• **PROBLEM REQUIREMENTS**
Could you retype every entry below exactly as written?

[Dataset excerpts]
=======

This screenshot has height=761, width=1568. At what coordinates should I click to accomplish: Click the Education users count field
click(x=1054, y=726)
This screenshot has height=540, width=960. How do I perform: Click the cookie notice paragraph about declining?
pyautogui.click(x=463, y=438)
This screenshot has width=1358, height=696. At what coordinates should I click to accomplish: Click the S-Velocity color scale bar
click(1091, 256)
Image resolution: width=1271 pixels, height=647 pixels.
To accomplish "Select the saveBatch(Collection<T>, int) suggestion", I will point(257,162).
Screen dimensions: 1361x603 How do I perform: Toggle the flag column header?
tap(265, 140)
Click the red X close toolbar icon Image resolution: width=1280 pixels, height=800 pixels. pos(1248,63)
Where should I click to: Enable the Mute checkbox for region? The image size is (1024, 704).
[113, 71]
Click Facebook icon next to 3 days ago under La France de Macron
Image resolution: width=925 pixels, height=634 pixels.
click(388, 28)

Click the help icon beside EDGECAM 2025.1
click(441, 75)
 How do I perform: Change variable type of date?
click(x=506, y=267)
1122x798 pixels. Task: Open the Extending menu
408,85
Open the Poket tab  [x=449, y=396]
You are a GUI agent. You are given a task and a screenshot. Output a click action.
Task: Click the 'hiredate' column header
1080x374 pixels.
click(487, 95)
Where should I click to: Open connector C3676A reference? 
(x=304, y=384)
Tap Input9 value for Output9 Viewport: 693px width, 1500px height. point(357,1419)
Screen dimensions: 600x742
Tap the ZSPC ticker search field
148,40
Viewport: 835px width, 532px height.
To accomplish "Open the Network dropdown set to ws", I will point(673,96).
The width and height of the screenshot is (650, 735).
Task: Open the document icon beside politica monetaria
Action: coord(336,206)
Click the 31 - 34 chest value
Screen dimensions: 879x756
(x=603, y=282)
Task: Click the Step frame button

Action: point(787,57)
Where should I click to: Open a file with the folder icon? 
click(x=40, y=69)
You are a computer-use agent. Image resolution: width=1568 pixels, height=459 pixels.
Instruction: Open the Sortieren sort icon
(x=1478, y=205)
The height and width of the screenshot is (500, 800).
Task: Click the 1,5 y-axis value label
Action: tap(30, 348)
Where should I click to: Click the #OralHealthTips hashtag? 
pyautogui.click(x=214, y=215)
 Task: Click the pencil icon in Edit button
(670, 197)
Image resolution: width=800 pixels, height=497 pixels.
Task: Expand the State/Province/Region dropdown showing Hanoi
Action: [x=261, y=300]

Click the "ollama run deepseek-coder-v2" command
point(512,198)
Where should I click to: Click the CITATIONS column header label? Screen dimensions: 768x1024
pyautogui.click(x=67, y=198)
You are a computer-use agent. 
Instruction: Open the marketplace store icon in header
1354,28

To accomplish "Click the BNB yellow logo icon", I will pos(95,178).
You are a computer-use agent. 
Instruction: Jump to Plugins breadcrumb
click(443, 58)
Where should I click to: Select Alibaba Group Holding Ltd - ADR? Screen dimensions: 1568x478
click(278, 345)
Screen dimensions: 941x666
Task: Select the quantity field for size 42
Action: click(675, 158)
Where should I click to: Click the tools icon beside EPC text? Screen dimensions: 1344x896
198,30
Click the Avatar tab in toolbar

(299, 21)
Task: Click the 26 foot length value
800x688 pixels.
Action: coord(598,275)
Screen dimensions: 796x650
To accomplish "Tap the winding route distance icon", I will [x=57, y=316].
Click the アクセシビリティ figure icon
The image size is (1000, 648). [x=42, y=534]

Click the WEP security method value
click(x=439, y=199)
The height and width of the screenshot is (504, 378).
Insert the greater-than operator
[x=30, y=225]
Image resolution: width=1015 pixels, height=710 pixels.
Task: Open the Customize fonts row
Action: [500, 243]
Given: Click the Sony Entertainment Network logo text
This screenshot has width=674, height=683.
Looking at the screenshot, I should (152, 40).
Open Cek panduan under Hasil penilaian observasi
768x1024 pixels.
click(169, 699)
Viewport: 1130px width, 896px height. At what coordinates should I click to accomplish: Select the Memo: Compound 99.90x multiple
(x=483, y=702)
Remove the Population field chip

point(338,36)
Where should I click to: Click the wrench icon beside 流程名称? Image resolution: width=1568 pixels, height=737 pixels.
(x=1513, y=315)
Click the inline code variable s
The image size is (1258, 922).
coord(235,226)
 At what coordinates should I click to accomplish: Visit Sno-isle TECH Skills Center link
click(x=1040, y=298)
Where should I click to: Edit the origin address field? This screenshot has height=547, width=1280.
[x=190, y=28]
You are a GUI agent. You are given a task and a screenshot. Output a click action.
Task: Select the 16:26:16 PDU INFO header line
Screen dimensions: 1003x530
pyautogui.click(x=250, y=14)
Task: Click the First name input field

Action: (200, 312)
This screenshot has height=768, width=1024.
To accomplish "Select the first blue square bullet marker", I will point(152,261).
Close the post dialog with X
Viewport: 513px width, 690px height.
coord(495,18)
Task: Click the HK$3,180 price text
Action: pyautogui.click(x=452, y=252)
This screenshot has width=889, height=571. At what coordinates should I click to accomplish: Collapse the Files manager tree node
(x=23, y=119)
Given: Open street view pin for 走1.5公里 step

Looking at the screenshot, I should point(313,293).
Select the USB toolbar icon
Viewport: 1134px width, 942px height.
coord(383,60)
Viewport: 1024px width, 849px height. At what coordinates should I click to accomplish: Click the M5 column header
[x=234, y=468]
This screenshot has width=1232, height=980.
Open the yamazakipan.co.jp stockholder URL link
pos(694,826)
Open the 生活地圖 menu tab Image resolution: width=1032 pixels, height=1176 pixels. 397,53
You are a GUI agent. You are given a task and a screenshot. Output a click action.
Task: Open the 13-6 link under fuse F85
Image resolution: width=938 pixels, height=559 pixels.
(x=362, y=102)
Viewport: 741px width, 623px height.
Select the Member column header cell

=======

• **EXERCISE OUTPUT**
This screenshot has height=761, width=1568. At what coordinates should I click to accomplish: Click the Education users count field
click(x=1054, y=726)
This screenshot has height=540, width=960. How do I perform: Click the cookie notice paragraph about declining?
pyautogui.click(x=463, y=438)
This screenshot has width=1358, height=696. At what coordinates should I click to accomplish: Click the S-Velocity color scale bar
click(1091, 256)
Image resolution: width=1271 pixels, height=647 pixels.
To accomplish "Select the saveBatch(Collection<T>, int) suggestion", I will point(257,162).
Screen dimensions: 1361x603 How do I perform: Toggle the flag column header?
tap(265, 140)
Click the red X close toolbar icon Image resolution: width=1280 pixels, height=800 pixels. pos(1248,63)
Where should I click to: Enable the Mute checkbox for region? The image size is (1024, 704).
[113, 71]
Click Facebook icon next to 3 days ago under La France de Macron
Image resolution: width=925 pixels, height=634 pixels.
click(388, 28)

Click the help icon beside EDGECAM 2025.1
click(441, 75)
 How do I perform: Change variable type of date?
click(x=506, y=267)
1122x798 pixels. Task: Open the Extending menu
408,85
Open the Poket tab  [x=449, y=396]
You are a GUI agent. You are given a task and a screenshot. Output a click action.
Task: Click the 'hiredate' column header
1080x374 pixels.
click(487, 95)
Where should I click to: Open connector C3676A reference? 
(x=304, y=384)
Tap Input9 value for Output9 Viewport: 693px width, 1500px height. point(357,1419)
Screen dimensions: 600x742
Tap the ZSPC ticker search field
148,40
Viewport: 835px width, 532px height.
To accomplish "Open the Network dropdown set to ws", I will point(673,96).
The width and height of the screenshot is (650, 735).
Task: Open the document icon beside politica monetaria
Action: coord(336,206)
Click the 31 - 34 chest value
Screen dimensions: 879x756
(x=603, y=282)
Task: Click the Step frame button

Action: point(787,57)
Where should I click to: Open a file with the folder icon? 
click(x=40, y=69)
You are a computer-use agent. Image resolution: width=1568 pixels, height=459 pixels.
Instruction: Open the Sortieren sort icon
(x=1478, y=205)
The height and width of the screenshot is (500, 800).
Task: Click the 1,5 y-axis value label
Action: tap(30, 348)
Where should I click to: Click the #OralHealthTips hashtag? 
pyautogui.click(x=214, y=215)
 Task: Click the pencil icon in Edit button
(670, 197)
Image resolution: width=800 pixels, height=497 pixels.
Task: Expand the State/Province/Region dropdown showing Hanoi
Action: [x=261, y=300]

Click the "ollama run deepseek-coder-v2" command
point(512,198)
Where should I click to: Click the CITATIONS column header label? Screen dimensions: 768x1024
pyautogui.click(x=67, y=198)
You are a computer-use agent. 
Instruction: Open the marketplace store icon in header
1354,28

To accomplish "Click the BNB yellow logo icon", I will pos(95,178).
You are a computer-use agent. 
Instruction: Jump to Plugins breadcrumb
click(443, 58)
Where should I click to: Select Alibaba Group Holding Ltd - ADR? Screen dimensions: 1568x478
click(278, 345)
Screen dimensions: 941x666
Task: Select the quantity field for size 42
Action: click(675, 158)
Where should I click to: Click the tools icon beside EPC text? Screen dimensions: 1344x896
198,30
Click the Avatar tab in toolbar

(299, 21)
Task: Click the 26 foot length value
800x688 pixels.
Action: coord(598,275)
Screen dimensions: 796x650
To accomplish "Tap the winding route distance icon", I will [x=57, y=316].
Click the アクセシビリティ figure icon
The image size is (1000, 648). [x=42, y=534]

Click the WEP security method value
click(x=439, y=199)
The height and width of the screenshot is (504, 378).
Insert the greater-than operator
[x=30, y=225]
Image resolution: width=1015 pixels, height=710 pixels.
Task: Open the Customize fonts row
Action: [500, 243]
Given: Click the Sony Entertainment Network logo text
This screenshot has width=674, height=683.
Looking at the screenshot, I should (152, 40).
Open Cek panduan under Hasil penilaian observasi
768x1024 pixels.
click(169, 699)
Viewport: 1130px width, 896px height. At what coordinates should I click to accomplish: Select the Memo: Compound 99.90x multiple
(x=483, y=702)
Remove the Population field chip

point(338,36)
Where should I click to: Click the wrench icon beside 流程名称? Image resolution: width=1568 pixels, height=737 pixels.
(x=1513, y=315)
Click the inline code variable s
The image size is (1258, 922).
coord(235,226)
 At what coordinates should I click to accomplish: Visit Sno-isle TECH Skills Center link
click(x=1040, y=298)
Where should I click to: Edit the origin address field? This screenshot has height=547, width=1280.
[x=190, y=28]
You are a GUI agent. You are given a task and a screenshot. Output a click action.
Task: Select the 16:26:16 PDU INFO header line
Screen dimensions: 1003x530
pyautogui.click(x=250, y=14)
Task: Click the First name input field

Action: (200, 312)
This screenshot has height=768, width=1024.
To accomplish "Select the first blue square bullet marker", I will point(152,261).
Close the post dialog with X
Viewport: 513px width, 690px height.
coord(495,18)
Task: Click the HK$3,180 price text
Action: pyautogui.click(x=452, y=252)
This screenshot has width=889, height=571. At what coordinates should I click to accomplish: Collapse the Files manager tree node
(x=23, y=119)
Given: Open street view pin for 走1.5公里 step

Looking at the screenshot, I should point(313,293).
Select the USB toolbar icon
Viewport: 1134px width, 942px height.
coord(383,60)
Viewport: 1024px width, 849px height. At what coordinates should I click to accomplish: Click the M5 column header
[x=234, y=468]
This screenshot has width=1232, height=980.
Open the yamazakipan.co.jp stockholder URL link
pos(694,826)
Open the 生活地圖 menu tab Image resolution: width=1032 pixels, height=1176 pixels. 397,53
You are a GUI agent. You are given a task and a screenshot. Output a click action.
Task: Open the 13-6 link under fuse F85
Image resolution: width=938 pixels, height=559 pixels.
(x=362, y=102)
Viewport: 741px width, 623px height.
Select the Member column header cell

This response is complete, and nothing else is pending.